#### OBJECTIVE 1:
Can you return the passage of the Pennine Way walk account between "After a good" and "Way proper again.", inclusive, word for word?

#### PAGE:

★ ★ ★ ★

Another day when the weather forecast was not anything like the reality. I should have been walking in the rain all morning, so set off all togged up, only to be shortly sweating buckets under my wet weather gear as it was thankfully mild and sunny.
After a good breakfast Susan waved me off, and the footpath set off clearly over the fields. I had an unwelcome section on a busy road, a few yards on a canal admiring a fabulous double arched bridge, and then I was off on the Pennine Way proper again.
I try to chat to David a couple of times a day, signal permitting. This morning we were talking about how walking for a charity instead of just for myself has impacted me. I was concerned before I started all those weeks ago that the responsibility of it might feel quite onerous, and would detract from the point of the walk. In fact I think it’s been the opposite. Aside from the very welcome free drinks and the upgrades and so forth, it’s been a helpful way to make the connections that keep me going. The solitary nature of the walking could be quite difficult, but having a sign on my back and my t shirt means that people say hello, and I’m not alone for long. So for it to benefit me as well as raising money for the TVAA has been an unexpected bonus.

★ ★ ★ ★

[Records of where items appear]
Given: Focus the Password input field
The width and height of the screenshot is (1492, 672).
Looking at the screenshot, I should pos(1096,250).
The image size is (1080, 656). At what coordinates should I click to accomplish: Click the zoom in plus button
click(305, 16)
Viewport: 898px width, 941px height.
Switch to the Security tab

★ ★ ★ ★

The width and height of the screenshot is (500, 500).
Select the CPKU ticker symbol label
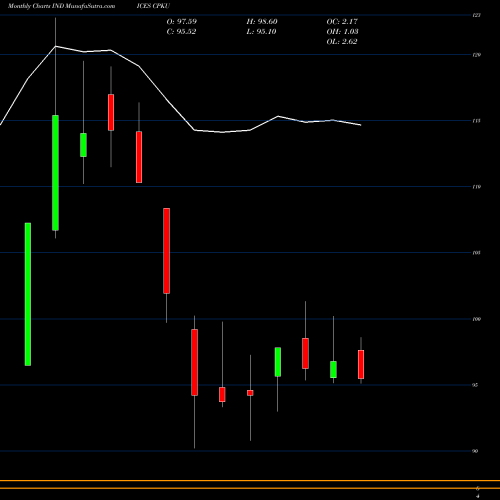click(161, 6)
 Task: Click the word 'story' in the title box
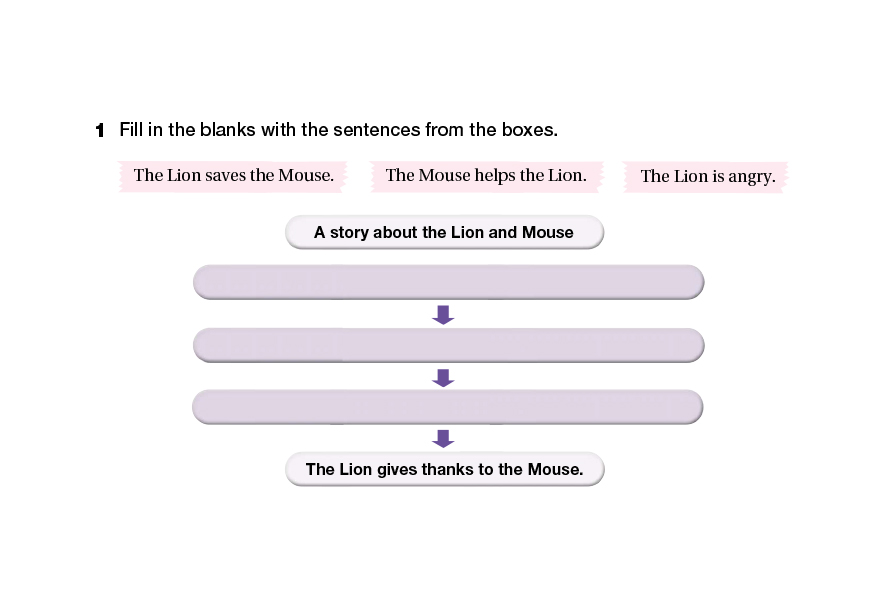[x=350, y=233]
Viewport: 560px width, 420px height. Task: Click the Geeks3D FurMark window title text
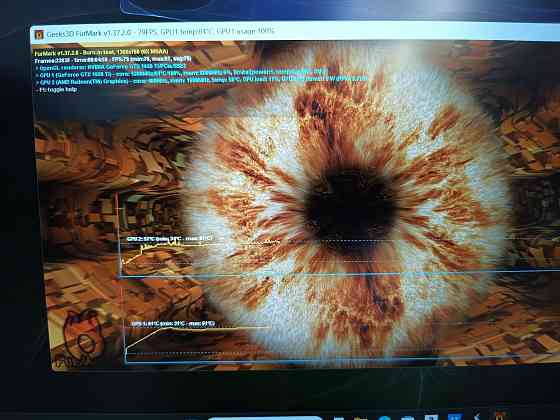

★ ★ ★ ★

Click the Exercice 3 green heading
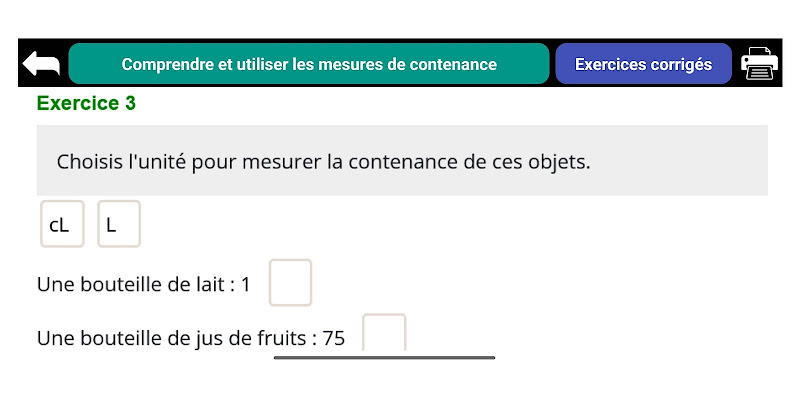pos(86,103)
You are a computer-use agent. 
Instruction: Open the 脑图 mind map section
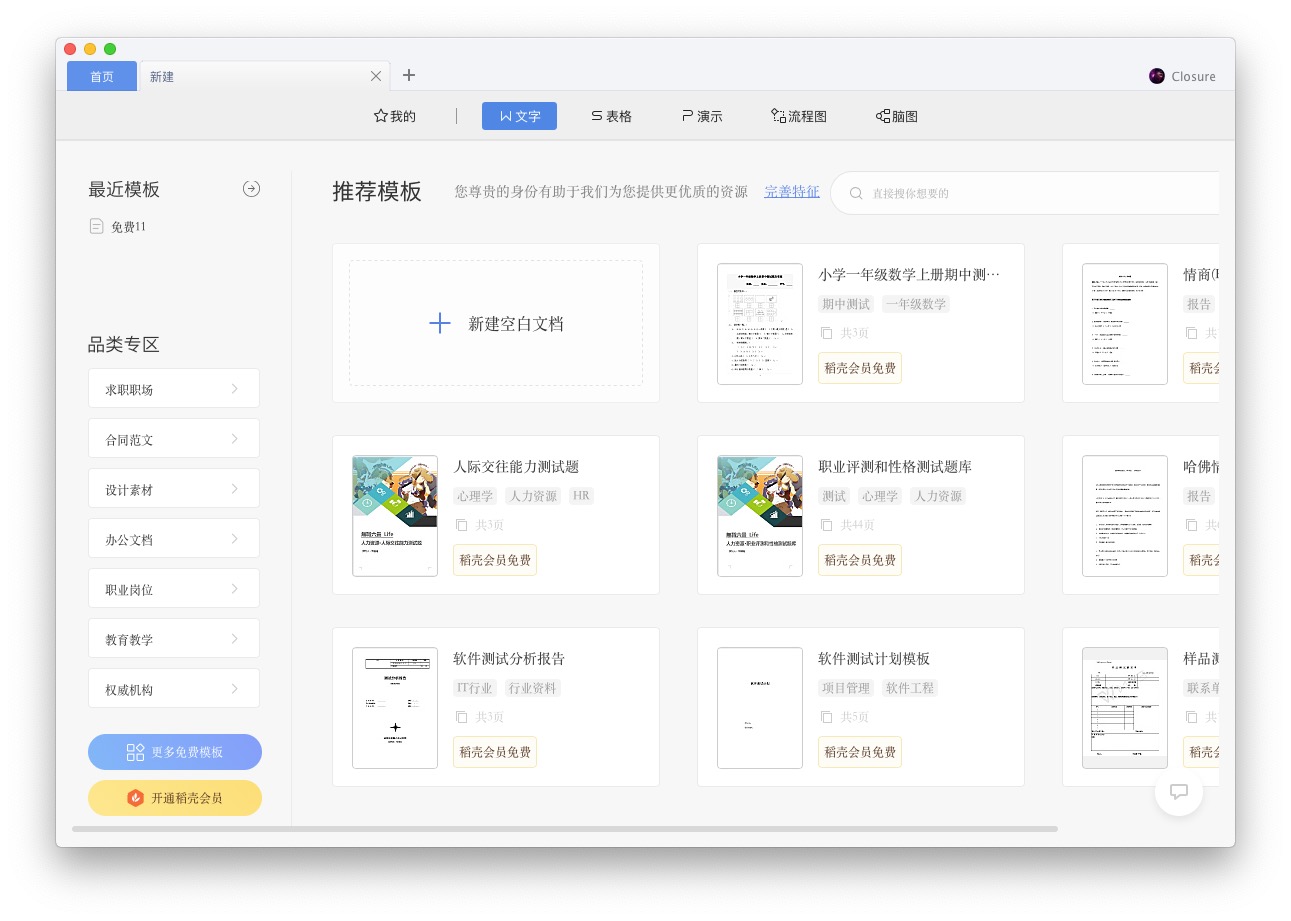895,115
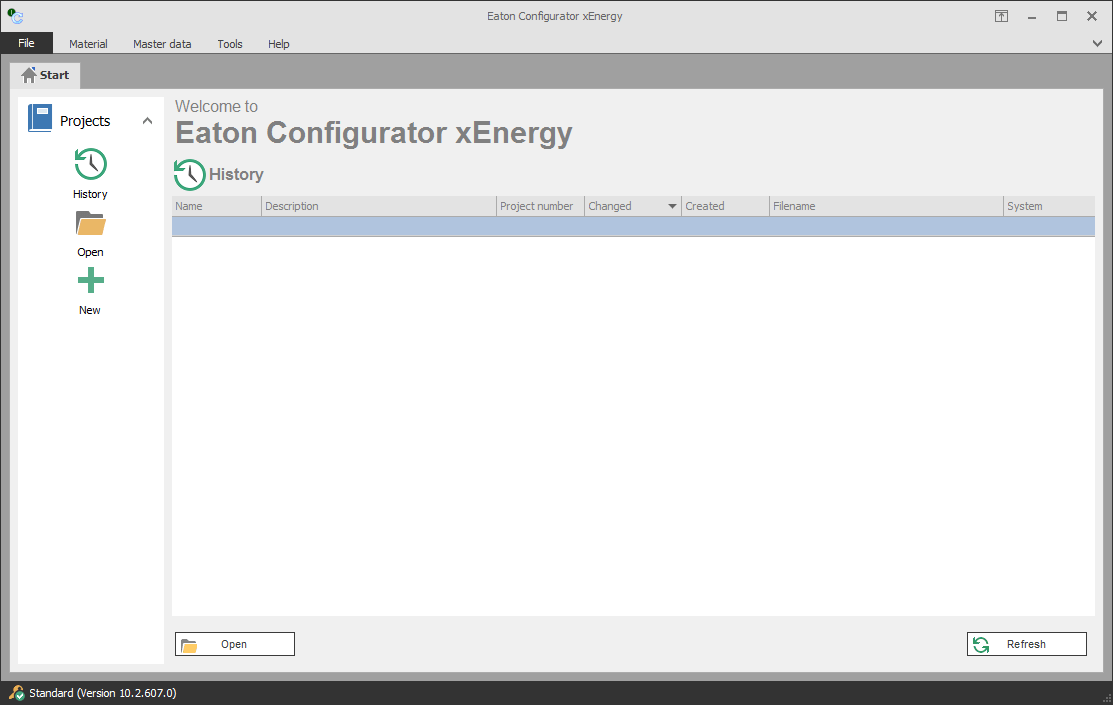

★ ★ ★ ★

#### OBJECTIVE 2:
Will you retype, unchanged, the lines of the records between the line holding "The image size" and the line holding "Switch to the Security tab", inclusive?

#### EXERCISE ANSWER 1:
After a good breakfast Susan waved me off, and the footpath set off clearly over the fields. I had an unwelcome section on a busy road, a few yards on a canal admiring a fabulous double arched bridge, and then I was off on the Pennine Way proper again.

#### EXERCISE ANSWER 2:
The image size is (1080, 656). At what coordinates should I click to accomplish: Click the zoom in plus button
click(305, 16)
Viewport: 898px width, 941px height.
Switch to the Security tab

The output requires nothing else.